Jeavons: It's not easy. I sometimes get discouraged because people don't seem to care about themselves and the planet, especially if they know what the problems are but don't act on solutions. But because the problems seem insurmountable, I don't act on many of the solutions I know about—and I'm certainly not perfect, either.
I may not change the world, but I want to vote for life with my life. If I wasn't acting positively about these problems—Good grief!—then I'd really be depressed.
MOTHER: Do you get personal strength from any spiritual beliefs?
Jeavons: [his eyes start to tear] Yes, I'm a Christian. And I feel this is what I'm supposed to do.
MOTHER: I'm sorry. I didn't mean to upset you.
Jeavons: That's all right. My faith is a very personal thing; I never mention it unless someone asks me. I'm not embarrassed about being a Christian, but people use the term in such funny ways, so I'm very careful about talking about it. Still, I'm sure it's the only thing that's allowed me to continue going through all the hard work and hard times: I almost went bankrupt twice about three years ago.
We have also worked with Buddhists and people of many other spiritual paths. I feel having a spiritual dimension to one's work is important, but I don't preach religion. I don't even preach biointensive minifarming. I'm just trying to describe one solution. I do think one of the best solutions to raising enough food is for more individuals to raise their food locally and on a small-scale basis. But I'm sure there are lots of other good potential solutions, and people should take the ones that make most sense to them. Some that hold a lot of promise if practiced sustainably are wet rice-paddy agriculture, Asian aquaculture, biodynamic farming, agroforestry, Fukuoka culture, and biointensive minifarming. If someone came up with another good method for growing food that fulfilled the functional, environmental, human, and soil needs we're talking about, I'd farm that way tomorrow.

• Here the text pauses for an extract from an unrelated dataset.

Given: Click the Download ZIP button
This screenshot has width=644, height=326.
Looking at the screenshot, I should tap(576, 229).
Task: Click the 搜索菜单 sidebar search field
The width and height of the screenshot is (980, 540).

People often cast me into the mold of believing I've got the single-recipe answer. Biointensive's no panacea. Since it gets four times the yields, it can also deplete the soil four times faster—if you don't recycle wastes and grow compost crops. Tree culture's not a panacea. Instead of strip-mining the soil one, two, or three feet deep, trees can strip-mine the soil 50 to 150 feet deep and more—unless they're grown the right way.
We're the panacea.
MOTHER: What do you mean?
Jeavons: Walt Kelly's cartoon character Pogo was talking about the environment once and said, "We have found the enemy, and the enemy is us.” Well, now we have to discover our allies. That is us, too.
We don't have to continue what we've been doing. We can be pioneers in an opening field of miniaturization of agriculture, of a sophisticatedly effective use of resources, of building up a fantastically abundant ecosystem on this planet.

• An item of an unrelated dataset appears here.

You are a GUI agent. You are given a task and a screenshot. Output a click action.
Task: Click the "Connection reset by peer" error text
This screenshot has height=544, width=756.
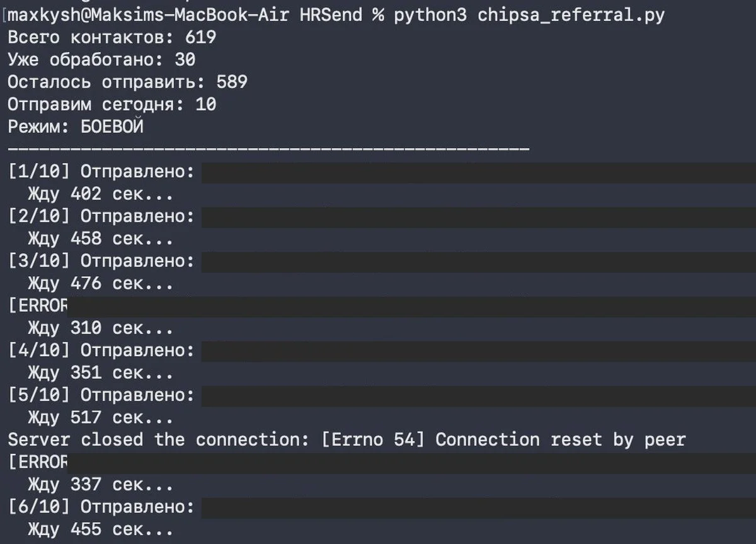[x=559, y=439]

It's difficult to see how one person can be part of a solution to the environmental resource depletion and human hunger problems so rampant in the world today. And, true, these problems taken as a whole are insurmountable to one person, but broken up into individual-sized portions, we can each easily become part of the solution. The portions all added together can be a whole solution. The earth is a large garden, and each of us needs only to begin to care for our own part of it for life to be breathed back into the planet, into the soil, and into ourselves.
The choice is ours. The individual becomes important again. And the work begins now.